Par Françoise Périer
N°710 Janvier 2018
Autrefois, les esthéticiennes étaient formées et formatées pour dispenser des soins de beauté en institut, mais la clientèle et les besoins ont changé et la profession a dû s’adapter et élargir son horizon.

Isabelle Benmansour, Ester Ly et Nathalie Sacreste sont des expertes qui, avec enthousiasme, talent et éthique, ont développé une autre idée de l'esthétique qui marie une exigence professionnelle sans faille et un haut degré de savoir-être.

L'ESTHÉTIQUE À DOMICILE

Isabelle Benmansour : Voici les raisons qui m'ont amenée à être là aujourd'hui et surtout les raisons qui ont fait que j'ai choisi de soutenir et de former les esthéticiennes à domicile. J'ai passé mon BTS en 96, j'ai travaillé en institut, en parfumerie, puis je suis partie en relation clientèle, tout en continuant de travailler à domicile.

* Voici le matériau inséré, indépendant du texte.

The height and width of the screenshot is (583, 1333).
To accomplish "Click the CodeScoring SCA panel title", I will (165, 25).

Ensuite, je suis devenue coach et manager en relation clientèle, puis j'ai travaillé pour les 3 Suisses. Suite à un plan social, on m'a proposé de m'accompagner pour créer mon entreprise, je me suis dit : « C'est bon, c'est le moment allonsy ! On va repartir dans le créneau de l'esthétique à domicile».

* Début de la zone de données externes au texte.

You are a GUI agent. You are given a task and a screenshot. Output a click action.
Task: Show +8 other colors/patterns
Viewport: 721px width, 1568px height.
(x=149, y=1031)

En plus, j'avais déjà un fichier de clientes car je vendais à domicile pour différentes marques. J'ai fait mon business plan pour m'installer sur Tourcoing, dans le Nord. Tout se passait très bien et allez savoir pourquoi, j'ai décidé de déménager à Carcassonne dans le sud de la France en pensant que ça allait être pareil...

Pas de clientes...

Je pensais que le business plan fait pour une région pouvait très bien fonctionner pour une autre... Erreur ! J'ai eu une grosse traversée du désert, presque pas de clientes pendant neuf mois, pas de chiffre d'affaires, aucunes perspectives, ni techniques pour percer le marché carcassonnais.

J'ai donc commencé par distribuer des flyers un peu comme tout le monde dans les boîtes aux lettres, à tout va et puis j'ai attendu que le bouche-à-oreille se mette en place. J'ai commencé à avoir quelques clientes, je n'ai pas eu de chance, c'était des femmes de militaires qui n'avaient aucun réseau social, donc forcément le bouche-à-oreille n'a pas trop fonctionné.

Comment je m'en suis sortie ?

J'étais vraiment esseulée, j'ai mis en place le blog esthéticienne.net pour partager mes galères et éviter aux autres esthéticiennes de commettre les mêmes erreurs. Je me suis formée aux techniques du webmarketing qui fonctionnent vraiment très très bien pour l'esthétique à domicile.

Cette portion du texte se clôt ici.